Thanks man!  I'll check out the seed exchange!  I'm planning a trip to Toronto soon, and am always looking for more ideas!


----------



## CDN_BUD (Apr 7, 2008)

where is this place in toronto? ill have to check it out.


----------



## phatpharmer (Apr 8, 2008)

Look up sacredseed.com and they have a map to there store which is also in youngsterdam thats where you can find many stores to keep you amused!


----------



## johnnybuds (Apr 8, 2008)

phatpharmer said:
			
		

> Look up sacredseed.com and they have a map to there store which is also in youngsterdam thats where you can find many stores to keep you amused!




can you smoke in Canada without getting busted?


----------



## karmacat (Apr 8, 2008)

johnnybuds said:
			
		

> can you smoke in Canada without getting busted?

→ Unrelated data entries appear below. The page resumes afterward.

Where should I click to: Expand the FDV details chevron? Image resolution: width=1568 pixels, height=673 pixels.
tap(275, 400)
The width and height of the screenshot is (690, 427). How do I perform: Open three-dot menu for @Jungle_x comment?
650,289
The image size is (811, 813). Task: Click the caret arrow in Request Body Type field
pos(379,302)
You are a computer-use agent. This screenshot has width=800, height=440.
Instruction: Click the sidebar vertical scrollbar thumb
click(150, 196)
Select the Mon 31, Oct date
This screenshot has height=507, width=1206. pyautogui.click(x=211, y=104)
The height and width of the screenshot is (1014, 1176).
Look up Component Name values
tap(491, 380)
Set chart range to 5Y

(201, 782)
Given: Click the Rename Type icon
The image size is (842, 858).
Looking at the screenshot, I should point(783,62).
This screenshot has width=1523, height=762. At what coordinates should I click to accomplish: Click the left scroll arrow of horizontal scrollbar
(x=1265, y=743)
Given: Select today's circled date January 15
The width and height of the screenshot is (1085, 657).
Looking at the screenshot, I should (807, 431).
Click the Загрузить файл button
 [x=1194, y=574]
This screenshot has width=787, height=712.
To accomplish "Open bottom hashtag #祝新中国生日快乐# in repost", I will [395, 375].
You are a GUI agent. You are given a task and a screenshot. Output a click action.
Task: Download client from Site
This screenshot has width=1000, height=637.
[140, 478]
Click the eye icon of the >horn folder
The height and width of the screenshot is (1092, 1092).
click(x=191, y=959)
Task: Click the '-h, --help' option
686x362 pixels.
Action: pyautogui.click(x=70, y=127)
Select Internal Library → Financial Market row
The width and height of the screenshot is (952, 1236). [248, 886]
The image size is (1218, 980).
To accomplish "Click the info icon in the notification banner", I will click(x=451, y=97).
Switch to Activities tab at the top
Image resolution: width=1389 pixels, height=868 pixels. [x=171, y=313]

My question was are seeds legal in Canada ?


----------



## johnnybuds (Apr 8, 2008)

karmacat said:
			
		

> My question was are seeds legal in Canada ?



i dont think so.


----------



## Cole (Apr 13, 2008)

There legal to have not to germinate  ...I think?


----------



## johnnybuds (Apr 13, 2008)

Cole said:
			
		

> There legal to have not to germinate  ...I think?






Like a gun with no bullets


----------